*** Data supplied ***

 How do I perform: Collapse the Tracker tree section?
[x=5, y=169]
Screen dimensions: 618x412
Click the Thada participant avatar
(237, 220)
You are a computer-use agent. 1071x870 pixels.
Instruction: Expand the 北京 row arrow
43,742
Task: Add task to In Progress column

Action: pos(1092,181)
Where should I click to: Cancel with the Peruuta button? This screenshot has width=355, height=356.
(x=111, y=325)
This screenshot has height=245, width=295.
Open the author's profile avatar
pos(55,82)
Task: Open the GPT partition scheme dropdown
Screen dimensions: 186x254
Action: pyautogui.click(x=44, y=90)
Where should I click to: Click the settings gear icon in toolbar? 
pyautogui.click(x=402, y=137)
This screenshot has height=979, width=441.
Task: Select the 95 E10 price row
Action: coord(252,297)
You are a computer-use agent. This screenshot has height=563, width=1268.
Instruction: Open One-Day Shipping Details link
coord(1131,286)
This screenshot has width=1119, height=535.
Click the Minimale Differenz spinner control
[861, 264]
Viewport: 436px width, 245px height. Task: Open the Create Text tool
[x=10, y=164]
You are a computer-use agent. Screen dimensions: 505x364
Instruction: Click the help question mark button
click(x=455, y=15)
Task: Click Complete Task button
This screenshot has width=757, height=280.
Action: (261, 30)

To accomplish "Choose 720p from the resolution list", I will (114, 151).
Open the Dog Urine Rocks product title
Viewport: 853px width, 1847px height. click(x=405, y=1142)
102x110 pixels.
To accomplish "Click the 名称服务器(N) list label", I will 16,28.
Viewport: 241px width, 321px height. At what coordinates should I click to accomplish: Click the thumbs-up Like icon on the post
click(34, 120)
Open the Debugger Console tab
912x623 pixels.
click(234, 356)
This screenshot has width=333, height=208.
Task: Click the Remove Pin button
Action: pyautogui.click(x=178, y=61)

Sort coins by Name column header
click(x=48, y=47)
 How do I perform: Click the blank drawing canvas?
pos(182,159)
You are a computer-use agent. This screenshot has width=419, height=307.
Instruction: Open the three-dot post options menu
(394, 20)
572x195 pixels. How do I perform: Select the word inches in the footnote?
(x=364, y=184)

*** End of Data supplied ***

• Task prompt: Return the entries above, every line intact.

• Solved exercise:
 How do I perform: Collapse the Tracker tree section?
[x=5, y=169]
Screen dimensions: 618x412
Click the Thada participant avatar
(237, 220)
You are a computer-use agent. 1071x870 pixels.
Instruction: Expand the 北京 row arrow
43,742
Task: Add task to In Progress column

Action: pos(1092,181)
Where should I click to: Cancel with the Peruuta button? This screenshot has width=355, height=356.
(x=111, y=325)
This screenshot has height=245, width=295.
Open the author's profile avatar
pos(55,82)
Task: Open the GPT partition scheme dropdown
Screen dimensions: 186x254
Action: pyautogui.click(x=44, y=90)
Where should I click to: Click the settings gear icon in toolbar? 
pyautogui.click(x=402, y=137)
This screenshot has height=979, width=441.
Task: Select the 95 E10 price row
Action: coord(252,297)
You are a computer-use agent. This screenshot has height=563, width=1268.
Instruction: Open One-Day Shipping Details link
coord(1131,286)
This screenshot has width=1119, height=535.
Click the Minimale Differenz spinner control
[861, 264]
Viewport: 436px width, 245px height. Task: Open the Create Text tool
[x=10, y=164]
You are a computer-use agent. Screen dimensions: 505x364
Instruction: Click the help question mark button
click(x=455, y=15)
Task: Click Complete Task button
This screenshot has width=757, height=280.
Action: (261, 30)

To accomplish "Choose 720p from the resolution list", I will (114, 151).
Open the Dog Urine Rocks product title
Viewport: 853px width, 1847px height. click(x=405, y=1142)
102x110 pixels.
To accomplish "Click the 名称服务器(N) list label", I will 16,28.
Viewport: 241px width, 321px height. At what coordinates should I click to accomplish: Click the thumbs-up Like icon on the post
click(34, 120)
Open the Debugger Console tab
912x623 pixels.
click(234, 356)
This screenshot has width=333, height=208.
Task: Click the Remove Pin button
Action: pyautogui.click(x=178, y=61)

Sort coins by Name column header
click(x=48, y=47)
 How do I perform: Click the blank drawing canvas?
pos(182,159)
You are a computer-use agent. This screenshot has width=419, height=307.
Instruction: Open the three-dot post options menu
(394, 20)
572x195 pixels. How do I perform: Select the word inches in the footnote?
(x=364, y=184)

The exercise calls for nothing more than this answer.